**Task details**: Search the entries for the word "height". Copy every line where it turns up.

**Material for this exercise**:
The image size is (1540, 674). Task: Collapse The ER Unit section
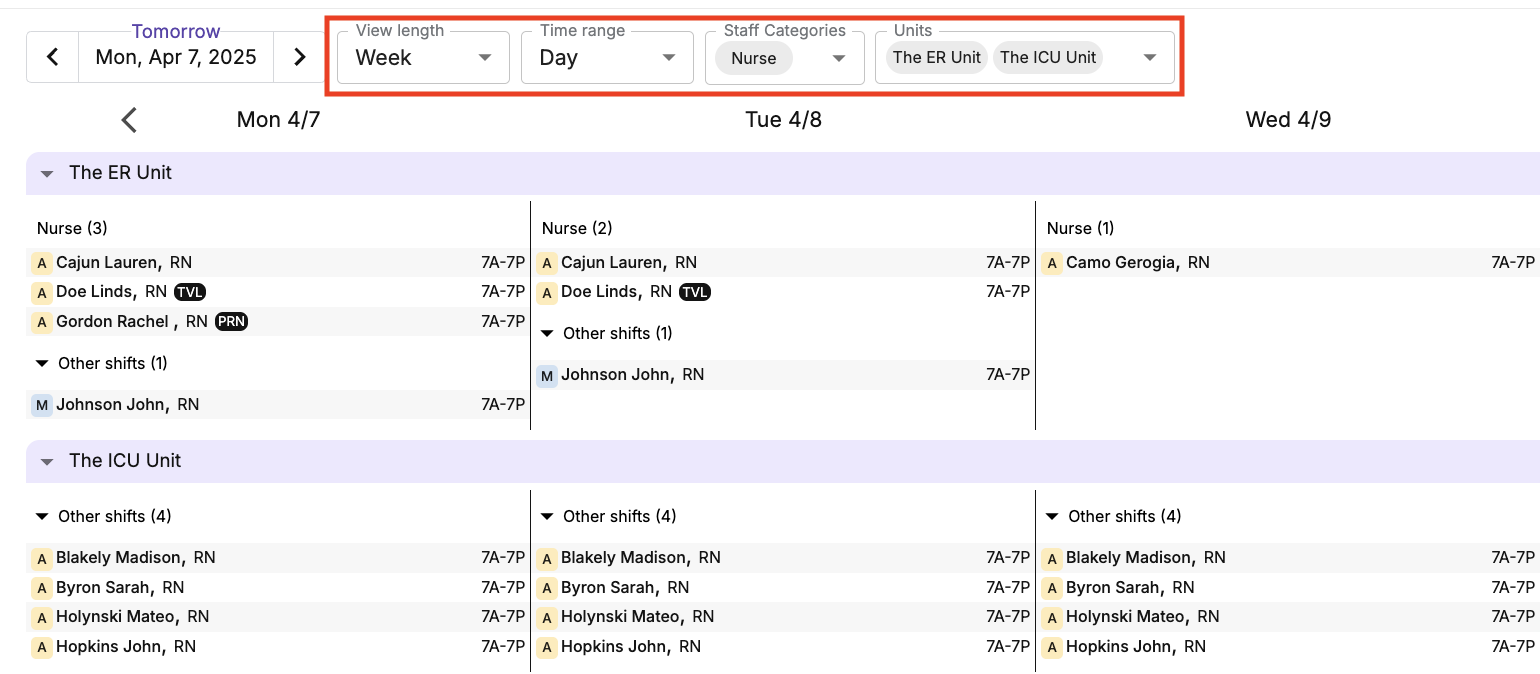pos(47,173)
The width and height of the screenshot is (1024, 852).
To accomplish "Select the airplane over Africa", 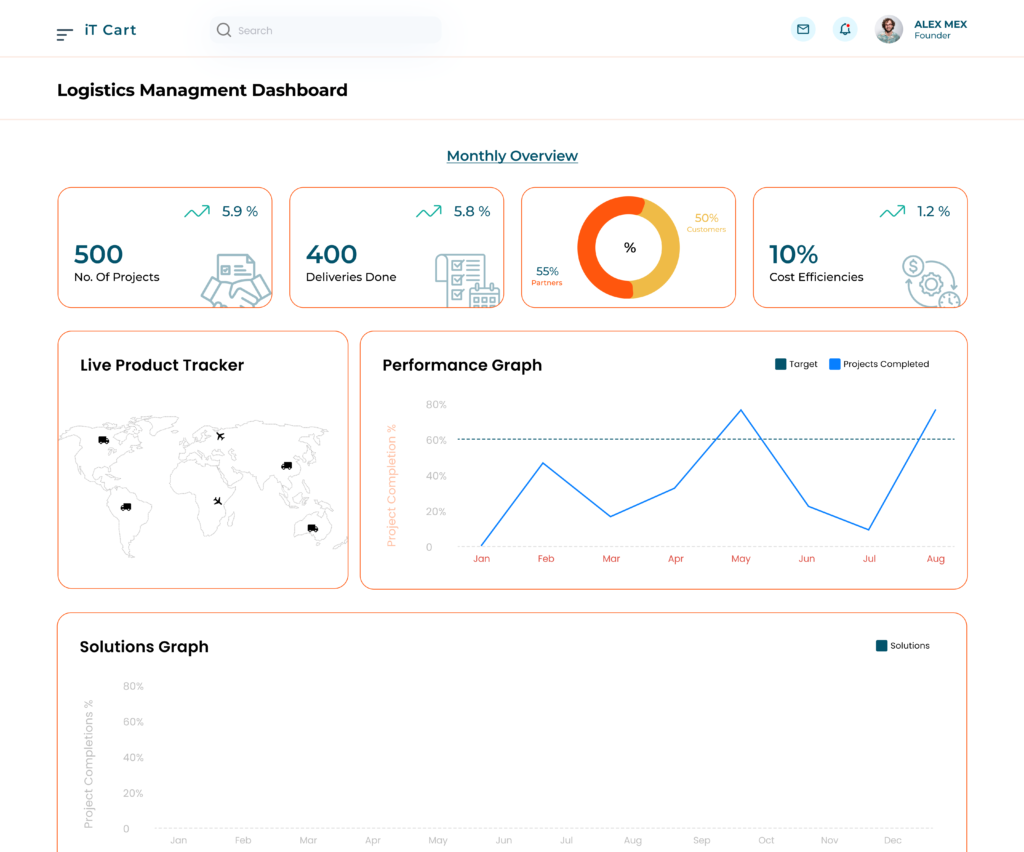I will pos(217,501).
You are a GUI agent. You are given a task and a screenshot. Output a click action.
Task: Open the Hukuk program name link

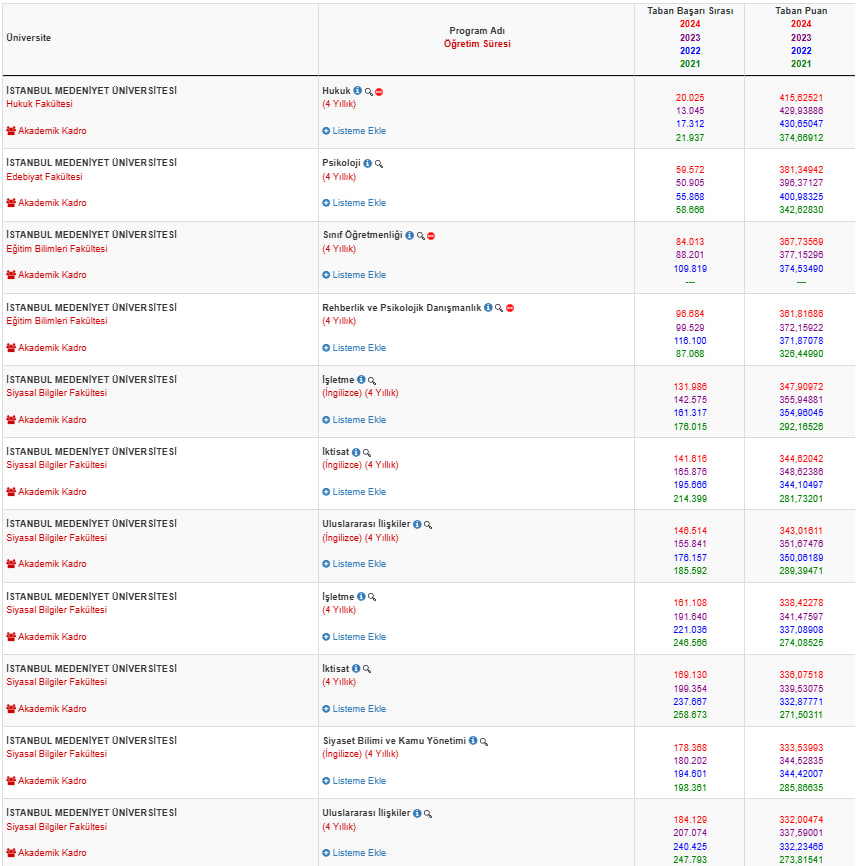tap(335, 91)
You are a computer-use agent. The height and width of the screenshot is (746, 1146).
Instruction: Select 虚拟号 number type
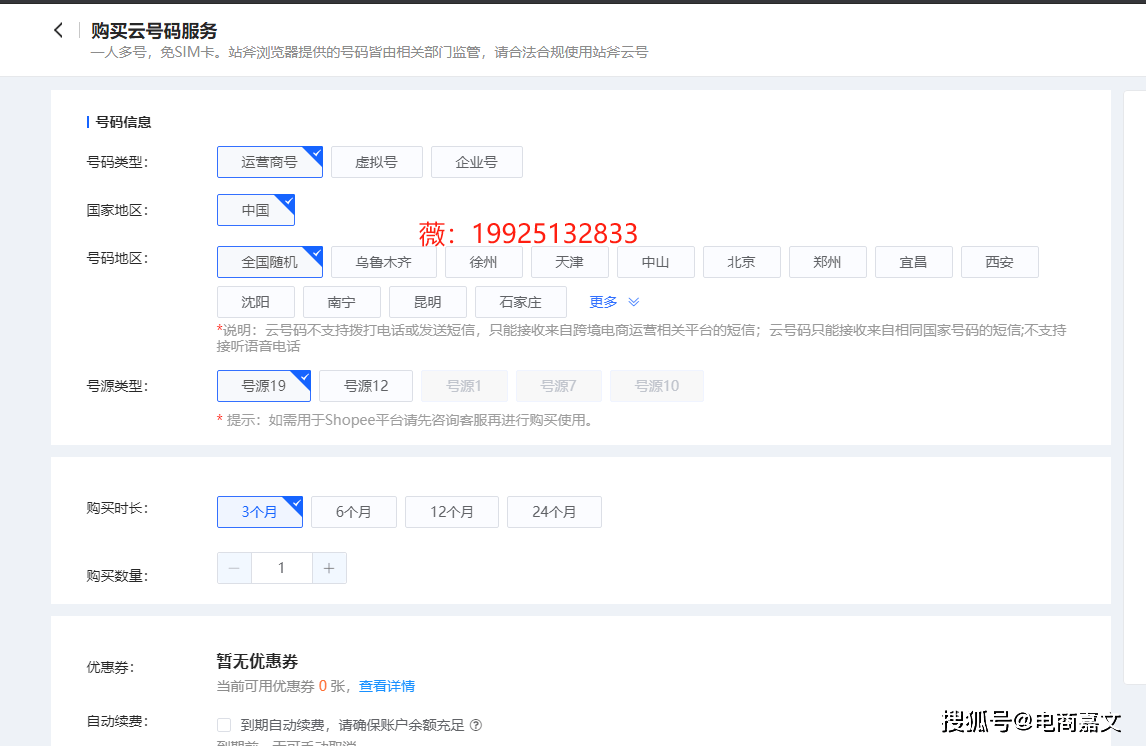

**Response box**:
The width and height of the screenshot is (1024, 852).
You are a computer-use agent. The height and width of the screenshot is (746, 1146).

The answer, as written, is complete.